At this year's IT security-focused RSA Conference 2018, Google and Microsoft are planning to debut a challenging decades-old security method that could make everybody safer. Namely, the two companies plan to discuss their own new authentication methods and the need to drive FIDO2 encryption into the mainstream. The idea behind the technology, the concept of which has been around since the 1970's, is that it effectively uses randomized private signatures instead of passwords – which utilize shared keys. Users hold public and private keys which are used to generate those signatures so that they can't be used to re-access an account even if they are intercepted. No database of passwords needs to be stored and the signature is no longer valid following login. If pushed into the mainstream, the standard could signal the end of password-protected accounts entirely.

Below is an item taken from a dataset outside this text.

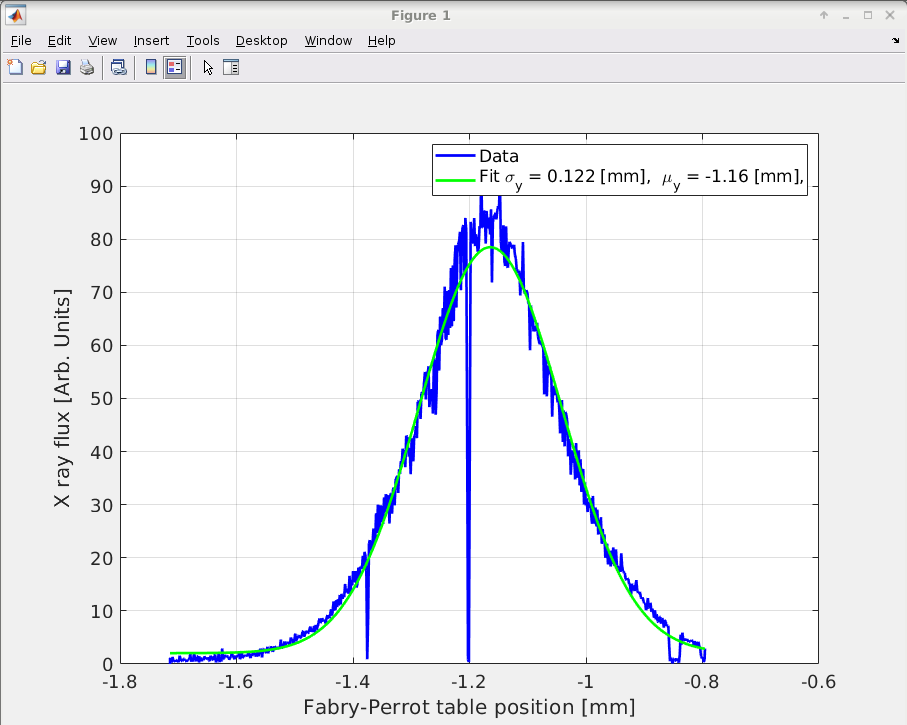
Task: Click the dock figure arrow at menu bar right
Action: pos(895,41)
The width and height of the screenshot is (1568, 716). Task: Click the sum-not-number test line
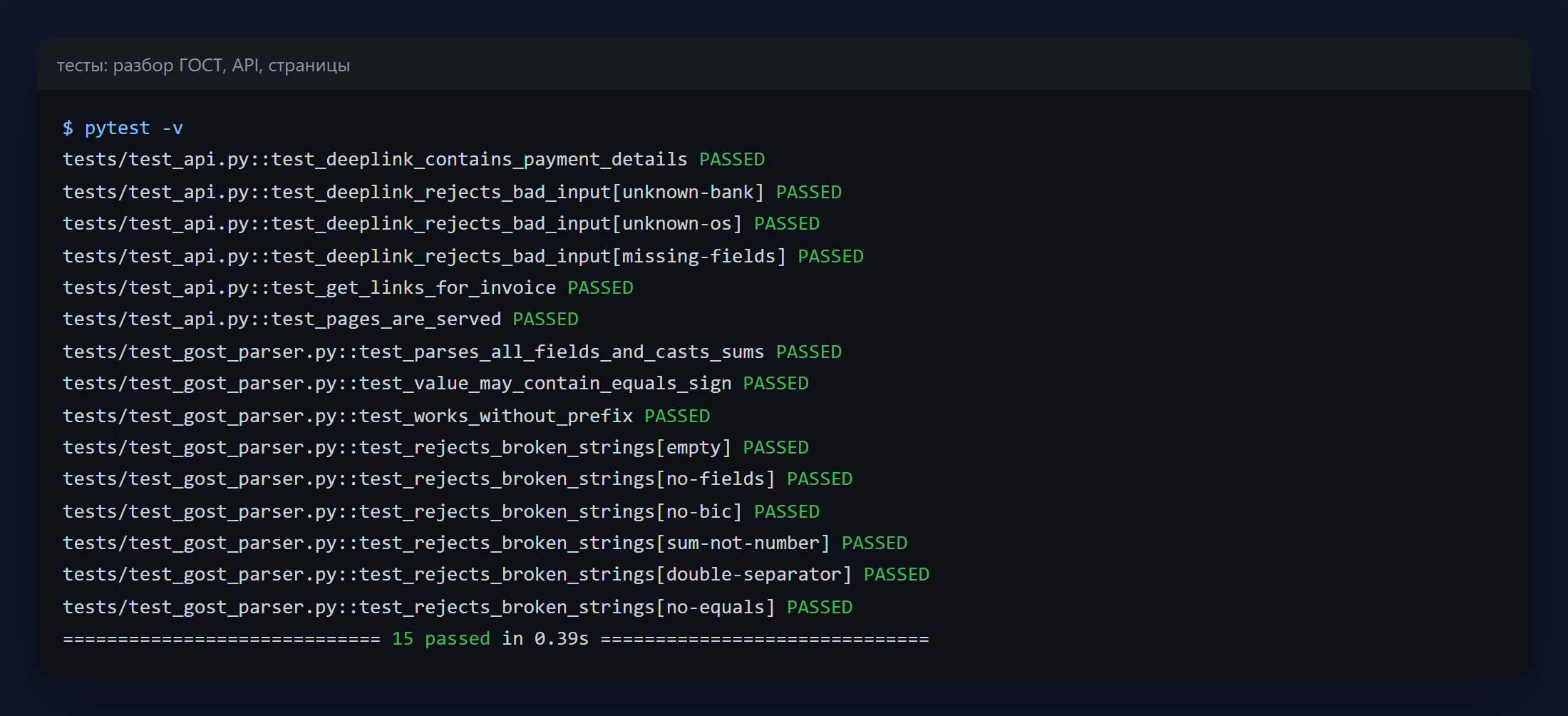click(485, 543)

Google, for its part, has shown interest in the implementation of FIDO2 for quite some time. For the conference, the companies will be joined by the head of the FIDO Alliance executive director as a moderator. That may or may not be an indication of how important the debut is. At this point, however, it's impossible to say what the implications of the debut are. The search giant has said that it will focus on its own internal security measures which cover the range of the Google Cloud platform so many of its products are built on. One of the more obvious goals will be to discuss and spread awareness about the importance of robust security in the modern age. News reports have been filled to the brim with examples of failed security and breaches. Some of the companies efforts and those of Microsoft will undoubtedly center around the advantages of FIDO2. They could even reveal a collaborative effort to implement standardized encryption adhering to FIDO2 in their own products.
Whether or not FIDO2 finally catches a break at the event, now that the hardware environment can support it, remains to be seen. Regardless, the discussion should serve as a guide for gaining the improved security in the industry. That makes it a very important discussion as technology continues to become more of an intrinsic part of day-to-day life, especially with the advent of the IoT. In the meantime, the debut is scheduled to take place on April 20. So, at very least, there isn't much time left before everybody finds out what all of the fuss is about.